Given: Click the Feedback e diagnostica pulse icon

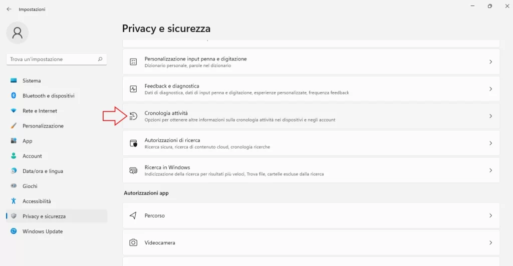Looking at the screenshot, I should click(133, 89).
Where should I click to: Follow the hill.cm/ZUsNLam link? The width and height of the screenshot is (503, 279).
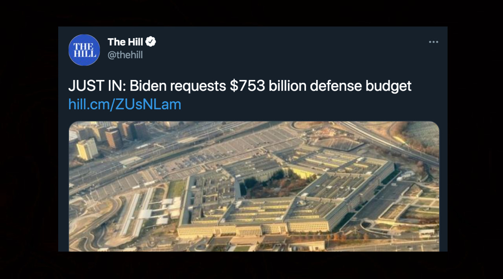coord(125,105)
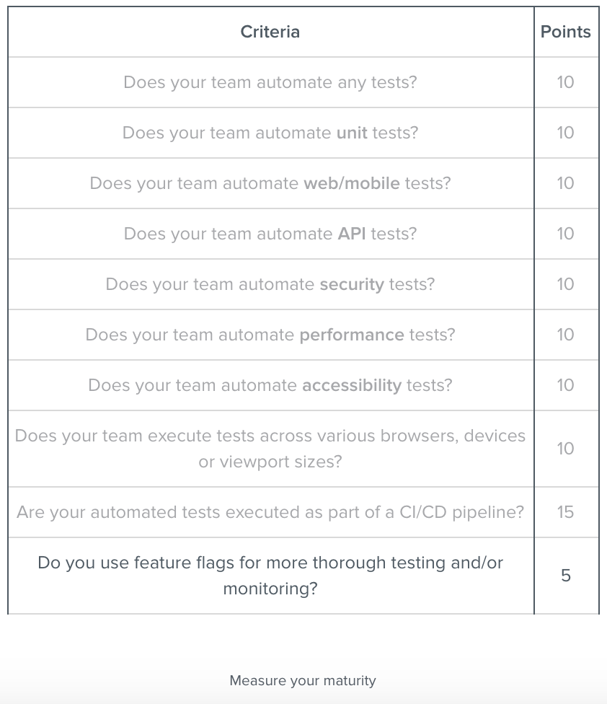Click the points value for unit tests
607x704 pixels.
[566, 133]
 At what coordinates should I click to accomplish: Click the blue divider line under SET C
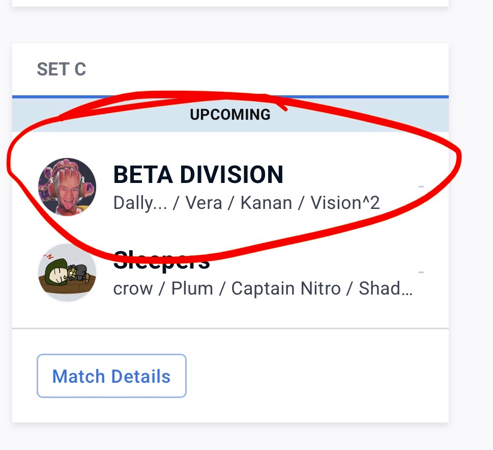pos(230,96)
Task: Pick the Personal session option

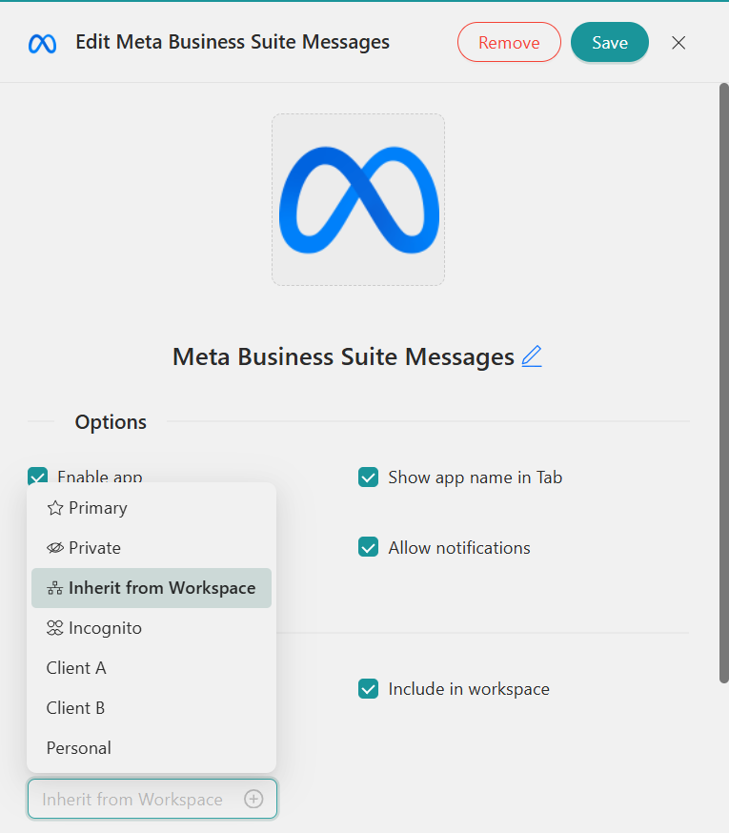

• _Problem to solve_:
Rewrite the records above as a Markdown table with the columns "Row" and "Content". Give each non-blank line its own numbered row, and leave the pictures out.

• _Worked solution_:
| Row | Content |
|---|---|
| 1 | Given: Click the Feedback e diagnostica pulse icon |
| 2 | Looking at the screenshot, I should click(133, 89). |
| 3 | Where should I click to: Follow the hill.cm/ZUsNLam link? The width and height of the screenshot is (503, 279). |
| 4 | coord(125,105) |
| 5 | Click the points value for unit tests |
| 6 | 607x704 pixels. |
| 7 | [566, 133] |
| 8 |  At what coordinates should I click to accomplish: Click the blue divider line under SET C |
| 9 | pos(230,96) |
| 10 | Task: Pick the Personal session option |